1937 film studios moved from Shanghai to Hong Kong and Canton.
Laogong zhi aiqing a laborers love. The earliest Chinese film that
survived (1922).
Narrative cinema or cinema of attractions? Cinema of attractions: more
important as a spectacle rather than for the story. Laogong zhi aiqing is
narrative cinema. But it also have features of cinema of attractions
(expressing emotions, movements).
Woman doesnt say anything, she agrees with the father. But no arranged
marriage. A bit modern and a bit traditional at the same time. But first
those two people agree. She is extremely modest.
New women:
Main character: Wei Ming (played by Ruan Lingyu) she is a teacher at the
girls school. She is teaching music. She ran away from her family, she
rejected traditional, arranged marriage. She is choosing her partner
herself.
Her friend works at the publishing house. His name is Yu Haichou. He helps
her to publish some of her essays.
Wang wealthy guy, married, but interested in Wei Ming. She refuses to go
out with him, then Wang talks to the principle of the school and makes her
fired.
5.11.13
TIME
The point is: how to control time, how to cope with this. Two different
spaces and social classes: colonial modernity and local, working-class
modernity. The main character doesnt belong to any, she cannot find her
place and control it.
Xin nuxing:
Standardized time
Tie as flow
Simultaneity: two modernities: colonial (upper-class) and local
(working-class)
Regulation of time, organization of daily life.

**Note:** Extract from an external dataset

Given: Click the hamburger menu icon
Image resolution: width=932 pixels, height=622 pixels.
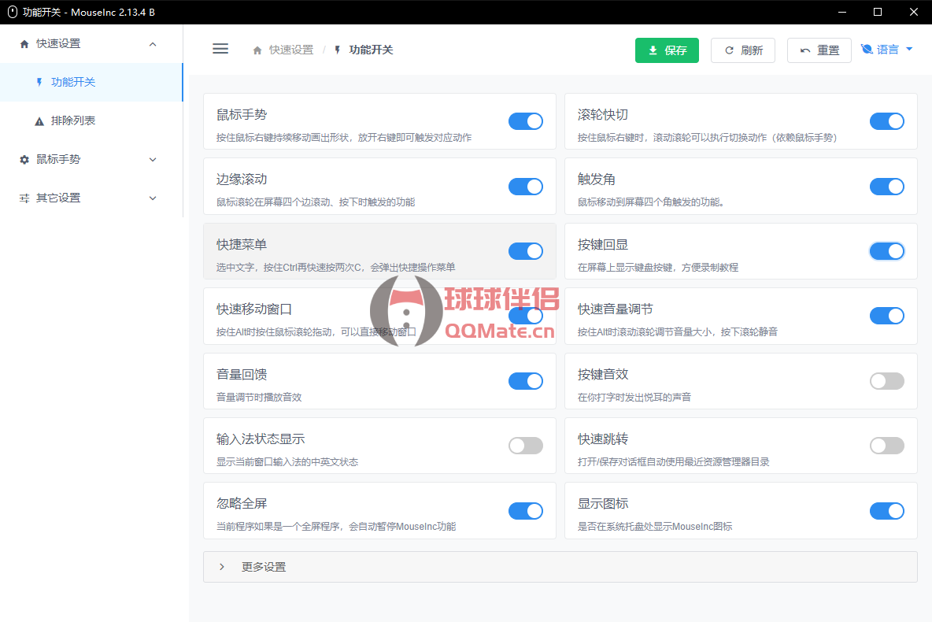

Leisure time of upper class: dancing, drinking,
Time: organized; time as commodity
Time also at work. At school, at factory, schedules (plan for the week
Li Aying has her time at work and lessons written in a schedule).
Time connected to institutions factory or lessons.
MODERNITY IS ABOUT COPYING WITH TIME, CONTROLLING TIME !
Our heroine cannot cope with it. Her time is dictated by others.
Colonial modernity: patriarchal order. A show in one ball room
woman portrait as a slave, man is beating her. Wang enjoyed the
show, Wei Ming is terrified, silent and she identifies with that
woman. She sees herself as that woman.
He stops at the hotel, she is angry, she smashes his watch! She is
trying to get control over her life.
IMAGE
Wei Ming has lots of her own pictures around . Li Aying has no mirrors or
images of her. Some guys are stealing Wei Mings pictures.
She commits suicide after becoming prostitute and rejecting first client,
Wang. But she is still alive after taking pills, but newspapers have written
false stories about her death.
The solution in the movie collective, no place for individual. Li Aying has
no problems with men, but she is like a shadow. She has no contact with
men, so she doesnt have problems.
CALENDAR POSTERS
(Yuefenpai)
After end if empire: lots of literati with lowest degree but no job
they started painting.
Calendars cheap way of decorating houses. They could be sold just like
magazines in the streets. And people did not note those advertisements.